The solution, according to Geschwind, is a change in how the system handles these children. Greater access to trained professionals is needed, and if a racial or cultural bias exists, it needs to be overcome, he said.
The report was published online Aug. 24 in the journal Pediatrics.
Dr. Sarabeth Broder-Fingert is an associate professor of pediatrics at Boston University School of Medicine, who co-authored an accompanying journal editorial. “We feel like there are multiple issues of systemic racism that are likely contributing to the delays,” she said.
Also, for parents whose insurance is through Medicaid, it can be difficult to find a doctor who takes that insurance because of its low reimbursement, Broder-Fingert noted.

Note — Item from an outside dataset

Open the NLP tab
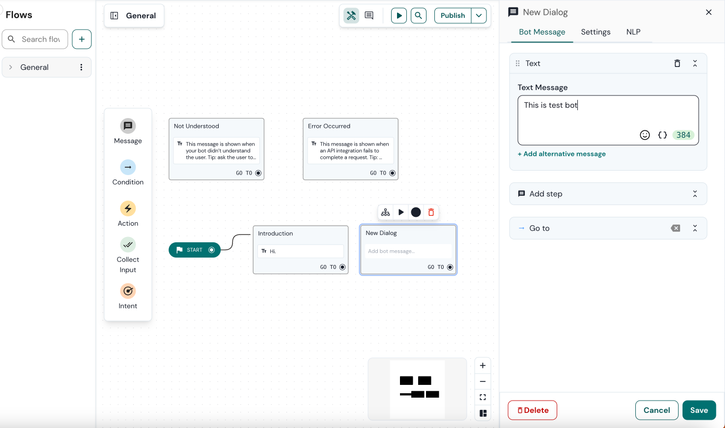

The practical consequence of delayed diagnosis is missing out on treatment that might help preschool children.
“One could imagine that if you were getting 20 hours a week of treatment, the difference if you’re diagnosed even one year later, it’s 1,000 hours of treatment that you’re missing,” Broder-Fingert said.

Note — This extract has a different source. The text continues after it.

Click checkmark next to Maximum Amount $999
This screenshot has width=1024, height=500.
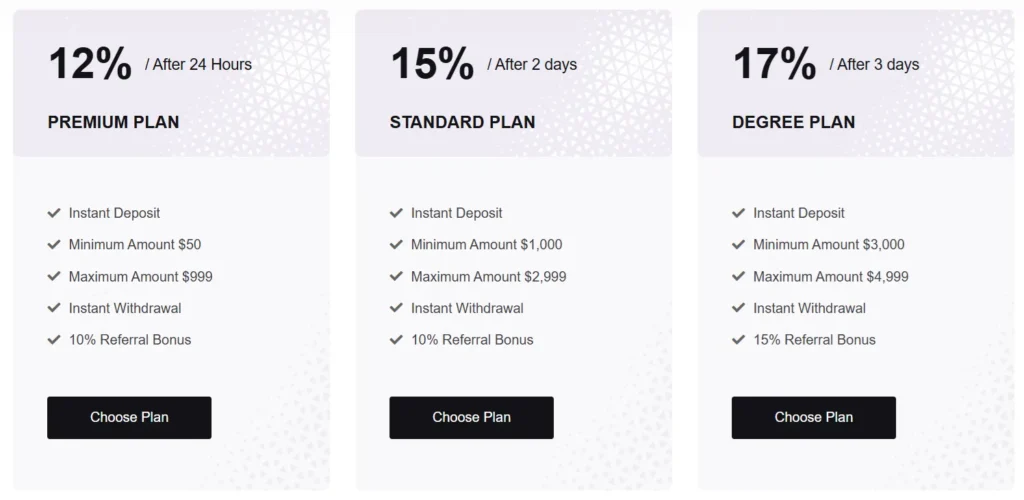[x=54, y=276]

“In this study, it was more like two to three years, that’s 2,000 to 3,000 hours’ worth of treatment that these kids are missing out on, and one can imagine how that could be extremely impactful on their lives,” she added.

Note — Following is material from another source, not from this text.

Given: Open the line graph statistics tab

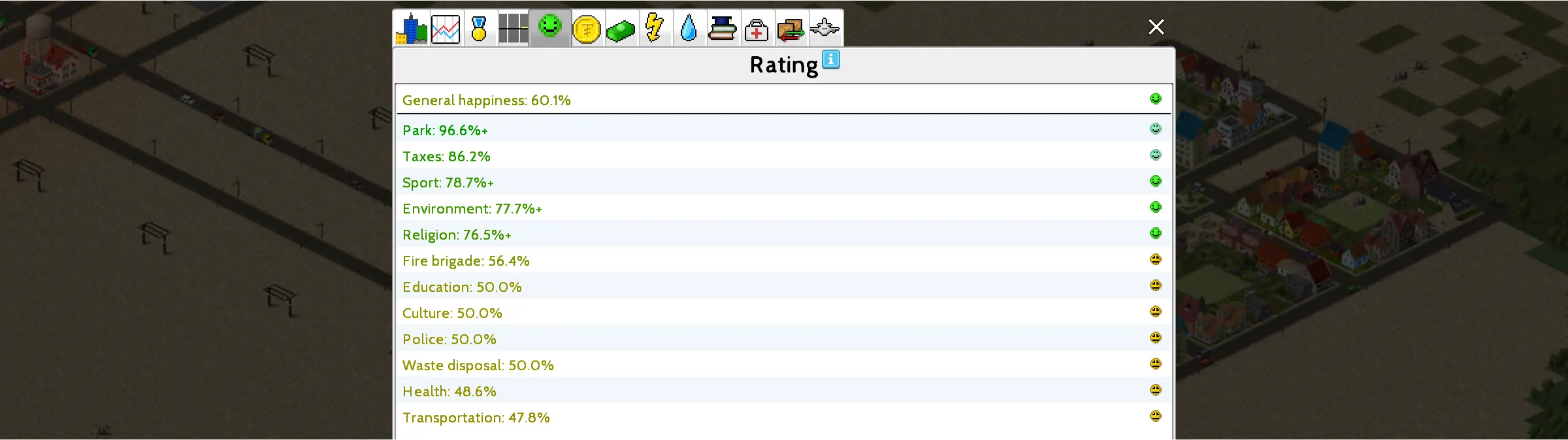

Broder-Fingert believes that more providers qualified to diagnose autism are needed, especially those who see Black children.
“If you have concerns about your child’s development, unfortunately, right now, the system we have in place is not doing its job and detecting and supporting you and your family and getting a diagnosis as well as we would like,” she said.
“At the moment, parents are going to have to advocate for their children, especially parents from marginalized communities, as we continue to work to improve the system so that the burden is no longer on the family, but it’s actually on the system to provide the support families need to get the diagnosis,” Broder-Fingert said.